Nitroglycerin (GTN) Administration

  • Dosage: 0.3 to 0.4 mg sublingually (SL) or as a spray, up to two doses at 3 to 5-minute intervals.
  • Contraindications include low systolic blood pressure (SBP) and orthostatic hypotension awareness.
  • Use caution with antiplatelets or anticoagulants; patients may also be on Digoxin.
  • Avoid benzodiazepines due to possible increased Digoxin serum levels.
  • Excessive vasoconstrictor use may trigger arrhythmias.
  • Untreated symptomatic heart failure raises risks of myocardial infarction (MI), arrhythmias, acute heart failure, or sudden death.

Duke Activity Status Index (DASI)

  • A 12-item survey to assess self-reported physical work capacity estimating peak metabolic equivalents (METs).
  • Higher scores indicate better functional capacity compared to NYHA classification.
  • 1 MET equates to 1 kcal/kg/hr or 3.5 ml/kg/min oxygen consumption at rest.

Infective Endocarditis

  • Caused by microbial infections of heart endothelial surfaces or valves, with a US mortality rate of 40%.
  • Classifications include:
    • By microorganism: Streptococcal, Staphylococcal, Candida.
    • By valve type: Native valve endocarditis (NVE) or prosthetic valve endocarditis (PVE).
    • By infection source: Community-acquired, hospital-acquired, intravenous drug use (IVDU).
  • Prevention is emphasized due to treatment difficulties.
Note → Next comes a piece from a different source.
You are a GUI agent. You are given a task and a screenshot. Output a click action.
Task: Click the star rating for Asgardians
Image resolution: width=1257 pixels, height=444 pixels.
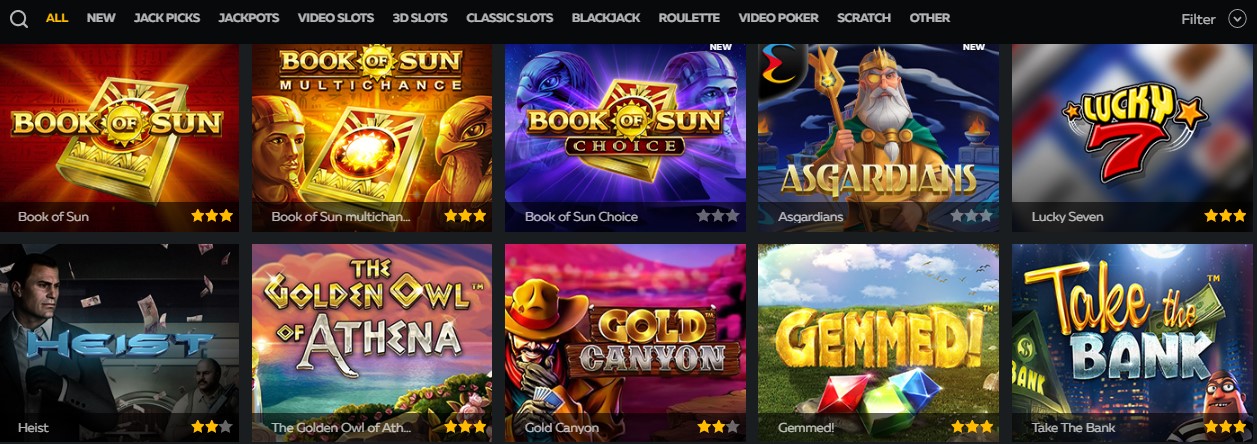point(971,215)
Signs and Symptoms of Infective Endocarditis

  • Common symptoms include fever, heart murmur, and positive blood cultures.
  • Rare peripheral manifestations:
    • Osler’s nodes (subcutaneous nodules)
    • Janeway lesions (petechiae)
    • Splinter hemorrhages (nail bed)
    • Roth spots (retinal hemorrhages)
    • Splenomegaly and digital clubbing.

American Heart Association (AHA) Guidelines

  • Considerations for prophylactic antibiotics include:
    • Presence of prosthetic heart valves or materials for valve repair.
    • History of infective endocarditis.
    • Specific congenital heart diseases and those repaired within 6 months involving prosthetic material.

Hypertensive Conditions

  • Hypertensive Urgency: Blood pressure ≥180/≥110 mmHg with minimal or no symptoms.
  • Hypertensive Emergency: Severe blood pressure elevation with signs of target organ dysfunction, such as encephalopathy or acute MI.
  • Recommendations include identifying hypertension, medication management, and intraoperative monitoring.
  • Antihypertensive medications: diuretics, beta blockers, ACE inhibitors, ARBs, CCBs; monitor for orthostatic hypotension and avoid prolonged NSAID use.
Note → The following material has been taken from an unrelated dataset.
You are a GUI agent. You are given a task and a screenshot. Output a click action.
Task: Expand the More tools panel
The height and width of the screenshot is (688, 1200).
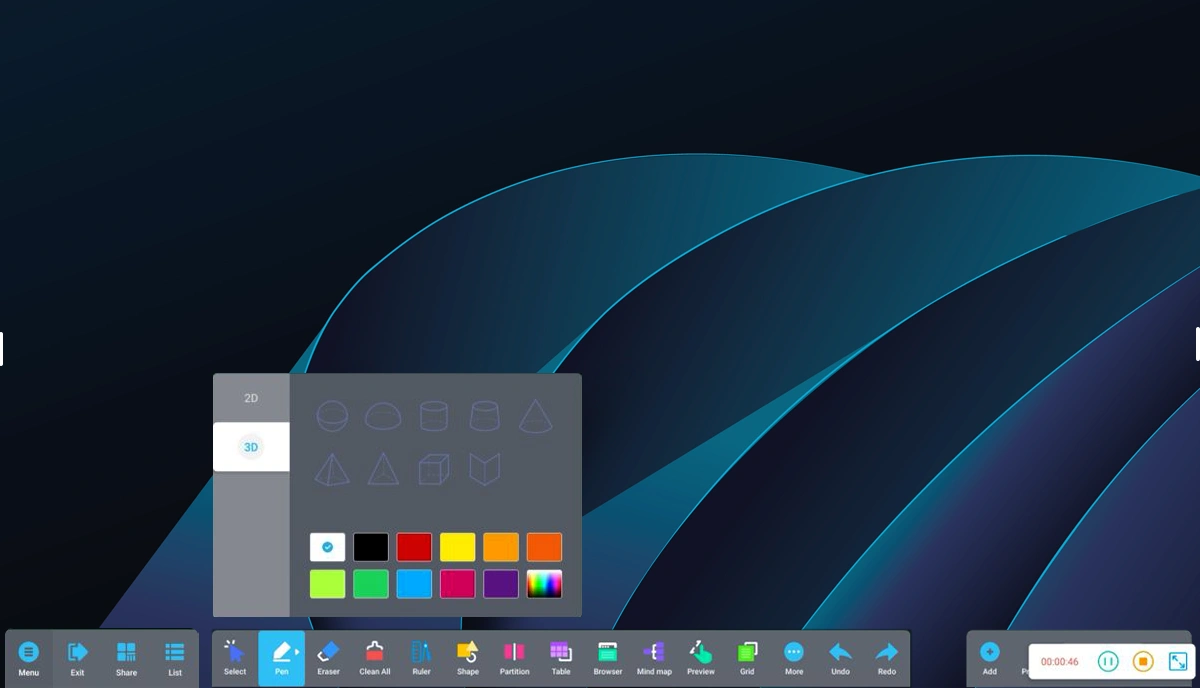(x=793, y=657)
Cardiovascular Risk Factors

  • Major risks: unstable coronary syndromes, decompensated heart failure, severe arrhythmias, and significant valvular disease.
  • Intermediate risks: history of ischemic heart disease (IHD), compensated heart failure, cerebrovascular issues, diabetes, renal insufficiency.
  • Minor risks: age >70, abnormal ECGs, and uncontrolled systemic hypertension.

Medical History Considerations

  • Essential for assessing systemic diseases before treatments and procedures.
  • Ensure thorough medical history review at the start of treatment and maintain regular updates.

Hypertension Overview

  • Defined by sustained pressures ≥130/80 mmHg; affects approximately 1 in 4 people.
  • Many individuals remain asymptomatic initially but may eventually develop organ damage to the kidneys, heart, brain, and eyes.